Wenn man in der Forschung vorne mitspielt, kann man das auch in die Lehre einbringen. Wir bilden die Ingenieurinnen und Ingenieure von morgen aus. Mir gefällt es, junge Menschen zu motivieren, ihnen aufzuzeigen, was ihnen Spaß machen kann und warum dieser Beruf so vielfältig und herausfordernd ist. Auch das Querdenken durch die Projekte ist da ideal, da es auch in der Praxis so gelebt wird. Teamfähigkeit fördere ich stark. Außerdem möchte ich den Studierenden mit auf den Weg geben, Erfahrung zu sammeln, aber auch zu dem zu stehen, was man macht. 

Meine Tür steht auch immer offen. Das macht unsere FH und auch unser Institut aus. Wir sind da, wir hören zu, wir sind Professorinnen und Professoren zum Anfassen, sind also greifbar und nicht irgendwo im Elfenbeinturm verschwunden: Wir wollen uns kritischen Diskussionen stellen und diskutieren. Dabei würde ich mir manchmal ein wenig kritischere Studierende wünschen. Sie sollten die Chance nutzen, kritisch zu sein, zu diskutieren und auch mal dagegen zu argumentieren, besonders, wenn sie sich im Master befinden. Gute Vorlesungen leben von Diskussionen, die uns fachlich auf Augenhöhe bringen. Ich will Menschen begeistern für das, was ich mache, weil ich selber begeistert bin von dem, was ich mache. 

Ob man nun Autos, Flugzeuge oder Staubsauger baut, Kleidung oder Tische produziert: Hauptsache, die Begeisterung ist da. Wenn ich also etwas tue, dann richtig, und dann auch mit ganzem Herzen.

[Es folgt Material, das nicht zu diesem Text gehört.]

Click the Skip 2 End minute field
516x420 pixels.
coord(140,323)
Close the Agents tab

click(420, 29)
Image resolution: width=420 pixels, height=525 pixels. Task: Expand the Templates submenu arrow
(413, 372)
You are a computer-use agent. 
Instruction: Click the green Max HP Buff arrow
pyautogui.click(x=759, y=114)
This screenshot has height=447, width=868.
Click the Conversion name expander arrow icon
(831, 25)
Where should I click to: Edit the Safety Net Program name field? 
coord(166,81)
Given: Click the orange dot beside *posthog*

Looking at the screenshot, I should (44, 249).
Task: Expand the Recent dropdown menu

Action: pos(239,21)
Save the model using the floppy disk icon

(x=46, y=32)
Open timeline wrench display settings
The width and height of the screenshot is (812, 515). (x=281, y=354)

Das setzen wir auch hier an der FH um. 

Haben Sie Ratschläge für Studierende, die ebenfalls Dozent*in oder Professor*in werden wollen?

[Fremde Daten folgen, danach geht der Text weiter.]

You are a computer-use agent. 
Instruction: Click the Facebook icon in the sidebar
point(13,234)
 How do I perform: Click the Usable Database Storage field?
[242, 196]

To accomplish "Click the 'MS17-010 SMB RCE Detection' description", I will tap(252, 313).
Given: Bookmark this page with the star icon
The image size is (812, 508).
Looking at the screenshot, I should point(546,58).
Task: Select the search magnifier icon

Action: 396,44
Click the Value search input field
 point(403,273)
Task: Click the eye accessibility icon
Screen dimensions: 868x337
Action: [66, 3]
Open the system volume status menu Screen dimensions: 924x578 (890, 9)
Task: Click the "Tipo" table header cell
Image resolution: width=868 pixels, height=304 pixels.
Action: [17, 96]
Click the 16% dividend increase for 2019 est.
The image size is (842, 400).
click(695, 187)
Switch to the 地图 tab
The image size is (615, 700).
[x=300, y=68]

Man darf sich nicht verstellen, sollte natürlich bleiben und selbst vor großem Publikum niemals die Authentizität verlieren. Aufregung ist normal. Die ersten beiden Folien sollte man aber immer einwandfrei beherrschen, der Rest entwickelt sich dann von selbst. Es ist eine Frage dessen, ob man etwas locker oder verbissen angeht. Man sollte niemals versuchen, jemand zu sein, der man nicht ist und das, was man macht, mit Begeisterung tun.